Masking. Load a CSV or Excel file. Assign columns as dimensions, metrics, or ignored. Choose which dimensions to mask and how each metric should be aggregated. The app replaces sensitive dimension values with keyed HMAC-SHA256 tokens and saves two separate outputs: the masked data file (safe to share with an AI model) and an encrypted .maskvault file (kept private). Masked output and vault must go to different folders by design.

AI Context Layer. Before saving, you can add a plain-language blurb describing what the masked dimensions represent — “campaign refers to different product lines within a cookie brand’s portfolio” — without including any real values. That context travels with the masked file and gives the AI model enough to reason about the data structure without exposing identifiers.

Restore. When an authorized recipient needs original values, the Restore tab matches the masked file against its vault, decrypts in memory, and writes a new workbook with a Restored_Data sheet and a Mapper tab mapping every token back to its original value.

View the source on GitHub →

How AI shaped the build

Claude was a genuine co-developer across the full lifecycle, not just a code generator.

Security architecture. Early drafts offered selectable hash algorithms (MD5, SHA-256, SHA-512). Iterating with Claude surfaced the dictionary-attack vulnerability of unsalted hashes against predictable values — campaign names, placement labels. That analysis led directly to the keyed HMAC-SHA256 approach with a fresh random key per job.

The vault model. The original design stored masked data and lookup keys in a single combined workbook — simple, but it puts “safe to share” and “never share” material in the same file. Claude helped reason through the threat model and spec out the separate encrypted vault design that ships in v2.0.

UI and workflow. Built the scrollable blue-and-white interface iteratively with Claude — working through the batch column selection model, the dimension/metric role system, show/hide password controls, and the status bar that confirms row and column counts on load.
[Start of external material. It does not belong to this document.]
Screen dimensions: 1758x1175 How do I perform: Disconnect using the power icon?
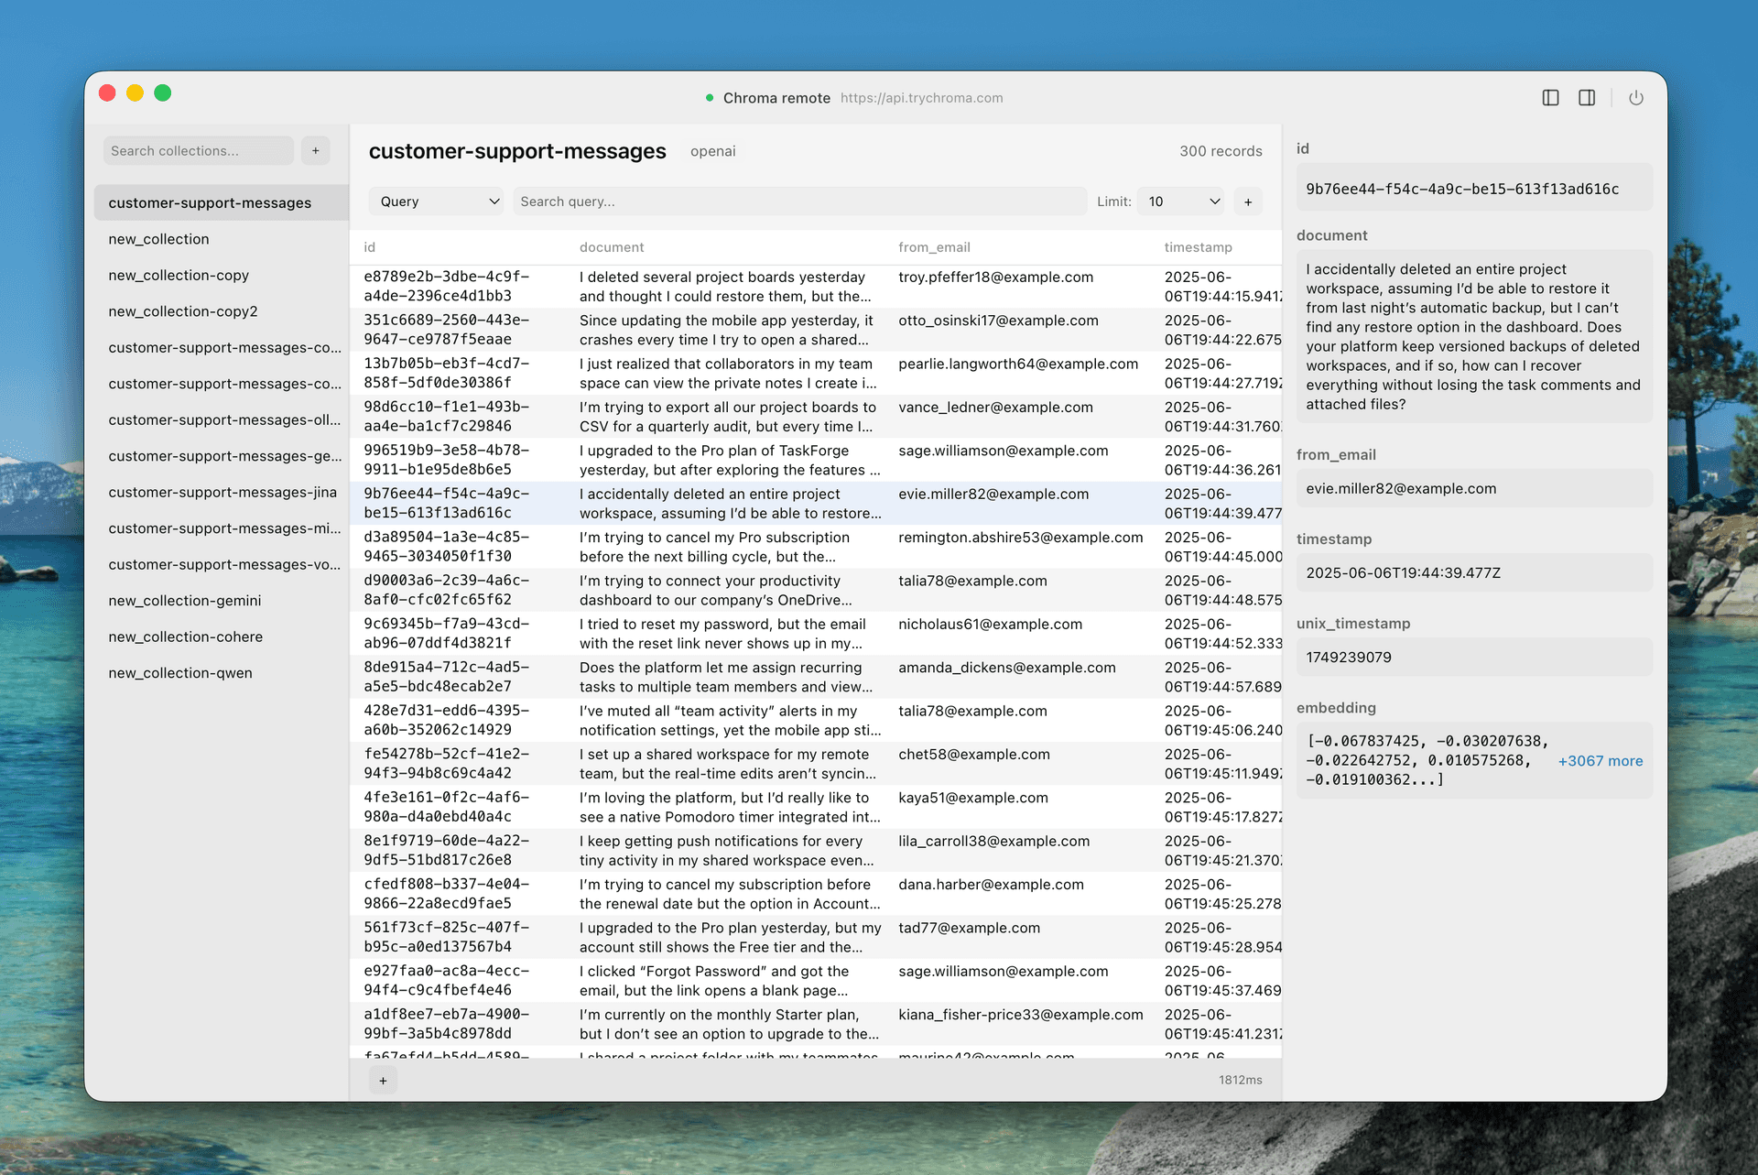click(x=1636, y=97)
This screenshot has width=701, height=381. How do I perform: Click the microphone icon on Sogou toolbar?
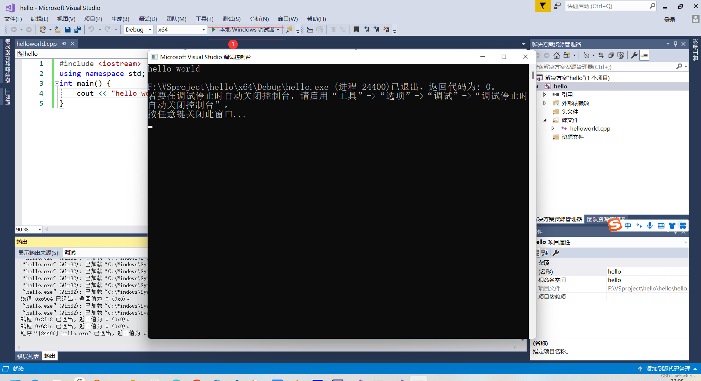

The Context Layer prompt. Claude drafted the auto-generated starter text that seeds the context blurb from actual column names in the loaded file. The goal: give users something concrete to edit rather than a blank textarea, while keeping the prompt tight enough that they won’t accidentally drop in real values.

Documentation. The user guide and release notes were drafted with Claude from a working spec, then corrected against actual app behavior.

Security design

A few deliberate choices distinguish this from a quick script:

The vault password is never saved or logged — used in memory for the duration of a restore session, then gone. A wrong password or mismatched vault produces a clean error, not a partially-restored file. Masked output and vault folders must be different; the app enforces this at save time to make it structurally hard to accidentally bundle them together.

The Context Layer explicitly warns against including sensitive values in the blurb. The point of the context is that it travels with the masked file — so it can’t contain what the masking is hiding.

Honest limitations

Masking dimensions reduces exposure but doesn’t automatically anonymize a dataset. Rare dimension combinations, free-text fields, dates, and small group sizes can still carry identifying signal. The user guide and README both call this out directly.

Aggregated metrics stay aggregated after restoration — row-level detail isn’t preserved if you chose to summarize. That’s a feature for some workflows and a limitation for others.